For a long time, obstetrics hasn’t focused so much on this topic, says Fink, who trains midwives in their research into ‘pelvic floor friendly births’. After birth, the pelvic floor is only more carefully examined when serious damage is suspected, for example, that it has been torn off. Every labor is a burden: “During labor, the parts of the pelvic floor stretch three times. It can take years or even decades for symptoms to appear, ”explains Fink.

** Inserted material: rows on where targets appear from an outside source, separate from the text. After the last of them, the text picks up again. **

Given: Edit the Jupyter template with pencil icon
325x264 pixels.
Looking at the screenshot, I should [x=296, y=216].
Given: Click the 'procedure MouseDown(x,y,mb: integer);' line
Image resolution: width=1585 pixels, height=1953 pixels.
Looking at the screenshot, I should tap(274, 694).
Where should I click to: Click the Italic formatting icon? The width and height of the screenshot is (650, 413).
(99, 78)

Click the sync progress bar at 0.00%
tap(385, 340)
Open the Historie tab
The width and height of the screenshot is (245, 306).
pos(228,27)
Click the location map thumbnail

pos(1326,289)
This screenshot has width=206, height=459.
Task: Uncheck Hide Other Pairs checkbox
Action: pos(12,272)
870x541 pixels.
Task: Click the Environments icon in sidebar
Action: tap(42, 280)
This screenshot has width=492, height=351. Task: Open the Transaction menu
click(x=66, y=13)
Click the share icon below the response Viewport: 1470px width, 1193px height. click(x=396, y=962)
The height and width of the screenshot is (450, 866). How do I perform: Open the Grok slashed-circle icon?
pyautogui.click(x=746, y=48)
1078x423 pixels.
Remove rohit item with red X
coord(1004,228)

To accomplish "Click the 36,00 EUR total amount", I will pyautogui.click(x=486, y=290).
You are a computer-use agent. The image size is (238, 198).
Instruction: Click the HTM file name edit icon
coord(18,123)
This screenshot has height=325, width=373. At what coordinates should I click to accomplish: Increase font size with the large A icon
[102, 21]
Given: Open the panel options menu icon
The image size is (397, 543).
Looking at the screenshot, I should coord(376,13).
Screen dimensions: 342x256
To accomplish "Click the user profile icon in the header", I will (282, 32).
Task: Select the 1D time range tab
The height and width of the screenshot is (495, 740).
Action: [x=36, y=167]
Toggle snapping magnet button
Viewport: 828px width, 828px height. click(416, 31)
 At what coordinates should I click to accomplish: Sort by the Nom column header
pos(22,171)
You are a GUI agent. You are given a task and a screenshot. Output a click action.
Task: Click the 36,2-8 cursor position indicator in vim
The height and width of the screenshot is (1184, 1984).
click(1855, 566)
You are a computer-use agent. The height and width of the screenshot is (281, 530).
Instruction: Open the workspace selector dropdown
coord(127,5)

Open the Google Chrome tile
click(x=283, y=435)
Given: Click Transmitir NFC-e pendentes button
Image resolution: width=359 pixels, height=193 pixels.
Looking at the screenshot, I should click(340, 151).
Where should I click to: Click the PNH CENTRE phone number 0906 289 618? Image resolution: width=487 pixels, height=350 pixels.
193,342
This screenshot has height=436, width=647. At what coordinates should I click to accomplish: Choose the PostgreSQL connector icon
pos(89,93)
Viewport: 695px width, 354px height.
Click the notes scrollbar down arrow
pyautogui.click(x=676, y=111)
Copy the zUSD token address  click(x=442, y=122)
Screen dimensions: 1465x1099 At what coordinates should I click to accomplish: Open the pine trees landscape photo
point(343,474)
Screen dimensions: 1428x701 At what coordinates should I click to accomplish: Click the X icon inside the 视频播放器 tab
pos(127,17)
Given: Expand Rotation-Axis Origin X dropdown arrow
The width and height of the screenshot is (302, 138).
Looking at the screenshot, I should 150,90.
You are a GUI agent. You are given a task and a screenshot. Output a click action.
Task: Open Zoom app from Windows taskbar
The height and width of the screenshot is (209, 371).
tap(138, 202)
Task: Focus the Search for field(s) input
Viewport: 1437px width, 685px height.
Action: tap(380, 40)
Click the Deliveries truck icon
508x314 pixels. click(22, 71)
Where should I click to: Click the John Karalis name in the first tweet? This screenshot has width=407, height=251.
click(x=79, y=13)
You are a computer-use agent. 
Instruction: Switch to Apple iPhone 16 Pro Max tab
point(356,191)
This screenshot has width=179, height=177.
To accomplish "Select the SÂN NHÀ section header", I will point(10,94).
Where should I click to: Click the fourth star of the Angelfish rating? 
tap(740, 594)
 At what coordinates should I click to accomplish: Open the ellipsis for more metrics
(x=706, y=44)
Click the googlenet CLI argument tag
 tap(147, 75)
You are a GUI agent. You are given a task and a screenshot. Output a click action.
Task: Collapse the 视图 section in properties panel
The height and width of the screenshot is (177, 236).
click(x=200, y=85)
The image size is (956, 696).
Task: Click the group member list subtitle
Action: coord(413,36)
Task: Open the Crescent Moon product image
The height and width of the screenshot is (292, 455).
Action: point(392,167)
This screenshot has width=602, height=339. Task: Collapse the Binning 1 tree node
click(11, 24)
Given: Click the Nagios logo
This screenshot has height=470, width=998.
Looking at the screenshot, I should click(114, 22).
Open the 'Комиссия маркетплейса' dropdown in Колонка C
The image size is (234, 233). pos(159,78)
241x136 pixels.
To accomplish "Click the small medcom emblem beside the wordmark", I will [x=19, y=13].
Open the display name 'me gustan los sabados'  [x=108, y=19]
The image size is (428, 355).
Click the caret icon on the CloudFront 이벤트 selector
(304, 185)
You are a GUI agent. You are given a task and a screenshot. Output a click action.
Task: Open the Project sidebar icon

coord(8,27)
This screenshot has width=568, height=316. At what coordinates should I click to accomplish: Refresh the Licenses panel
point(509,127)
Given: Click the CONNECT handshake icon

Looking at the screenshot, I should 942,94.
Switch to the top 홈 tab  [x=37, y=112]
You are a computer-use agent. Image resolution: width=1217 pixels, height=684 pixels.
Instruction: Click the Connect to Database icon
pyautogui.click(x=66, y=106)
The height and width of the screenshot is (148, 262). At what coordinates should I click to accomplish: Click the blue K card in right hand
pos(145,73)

Wiesbaden gynecologist Sheila de Liz also stresses the importance of pelvic floor re-adjustment after giving birth, which has brought a taboo zone. In one of his YouTube videos he explains: “It is very important to strengthen the pelvic floor muscles as they also play a role in sex.” Women who had a good pelvic floor could narrow the vagina better. As a result, both partners felt more: “Orgasms are much more intense with healthy and strong pelvic floor muscles.”

Male pelvic floor more stable

Men also have a pelvic floor, but it has a different structure and is therefore more stable. Pelvic floor weakness in men is rare, Fink reports. Sometimes it occurs after prostate surgery. Many men would not even know they have a pelvic floor if they could not consciously tighten it. “Men would also benefit from pelvic floor training, for example for potency,” says Fink.

According to the guidelines, the standard for pelvic floor damage is “non-surgical therapies are tried first”. Typically, physical therapy is prescribed, where women learn specific pelvic floor exercises. Electrostimulation is also one possible measure. If the damage is so severe that surgery is needed, there are now several methods to choose from, according to Fink. Either an attempt is made to repair the damage with the patient’s own tissue. Or, if that is too weak, stripes or mesh can be applied.

“Science is paying more attention to it now,” says Fink. In his opinion, contributing to this is the fact that ultrasound devices are getting better as an important diagnostic tool, and damage can be diagnosed more often. A few years ago, a separate working group for urogynecology and plastic pelvic floor reconstruction (AGUB) was established under the patronage of the German Society of Gynecology and Obstetrics (DGGG).

New fashionable gadgets

The fact that the topic is slowly leaving the private corner is also evidenced by how aggressively fashionable gadgets are advertised on social media. For example, “Perifit”, a product from France, looks like a dildo, but is actually a medical device that connects to a mobile phone via Bluetooth. The user can use the pelvic floor training app by playing with the abdominal muscles in the truest sense of the word: tensing and relaxing, guides the cursor around the field of play and scores points.

The manufacturer can’t provide research on what this brings: they’re working on it, but haven’t got any results yet. Sheila de Liz considers such devices “really good”. The idea behind this – learn to evaluate and develop your own pelvic floor strength – is “great”. However, it is more appropriate for women “who are already well versed in the pelvic floor.” Anyone with serious pelvic floor problems needs professional support.